Segment Start: INPUT RECORDS

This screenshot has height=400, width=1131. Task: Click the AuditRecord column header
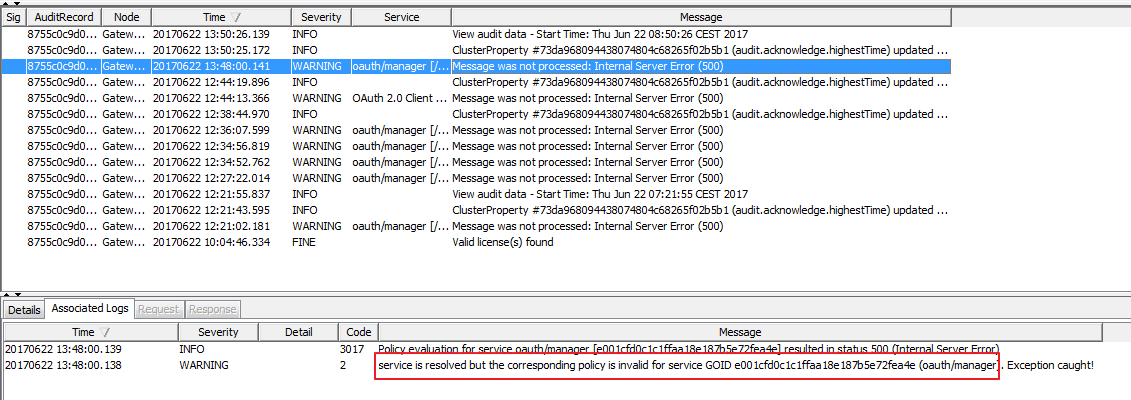click(63, 17)
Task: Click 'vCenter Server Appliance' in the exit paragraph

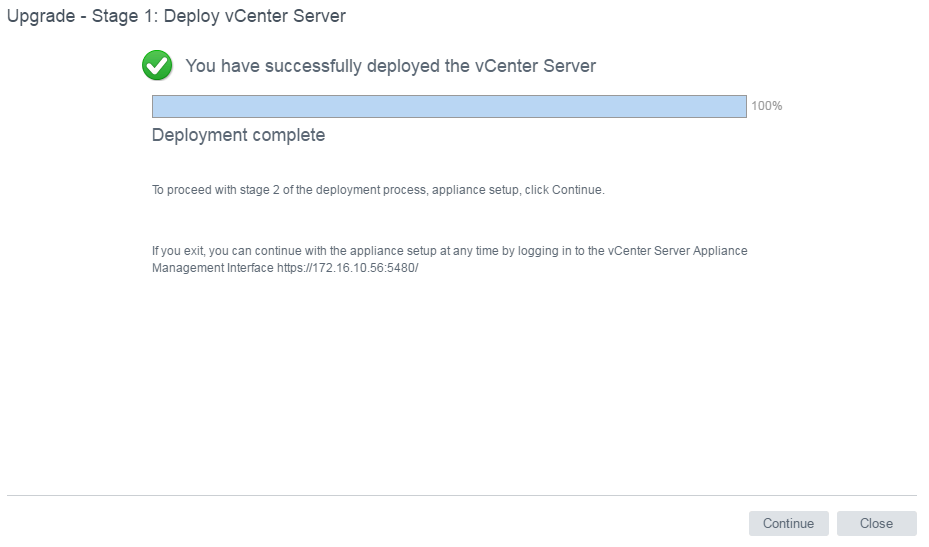Action: [x=677, y=251]
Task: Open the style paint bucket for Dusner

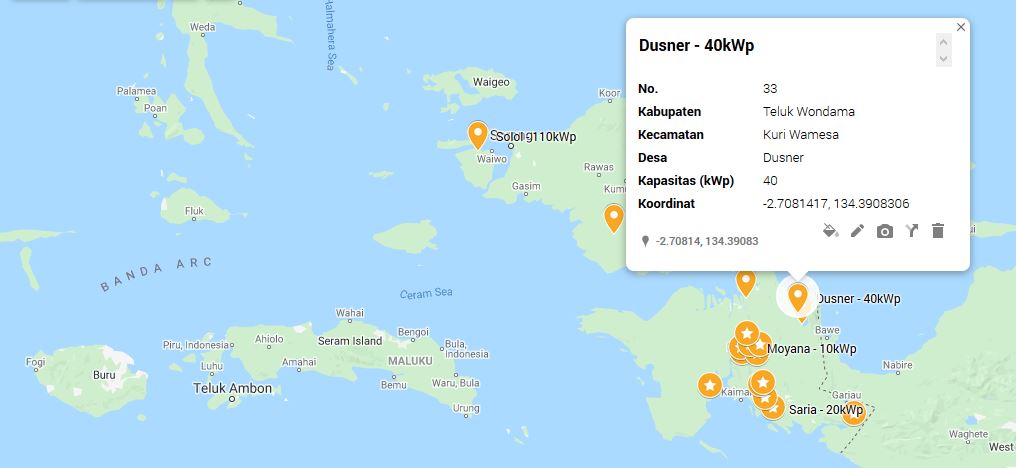Action: [x=829, y=231]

Segment End: INPUT RECORDS

_EXERCISE AIM_
Should a picture appear among the entries, skip it and copy the rest exactly.

_RESPONSE BELOW_
This screenshot has height=400, width=1131. Task: Click the AuditRecord column header
click(63, 17)
Task: Click 'vCenter Server Appliance' in the exit paragraph

Action: [x=677, y=251]
Task: Open the style paint bucket for Dusner

Action: [x=829, y=231]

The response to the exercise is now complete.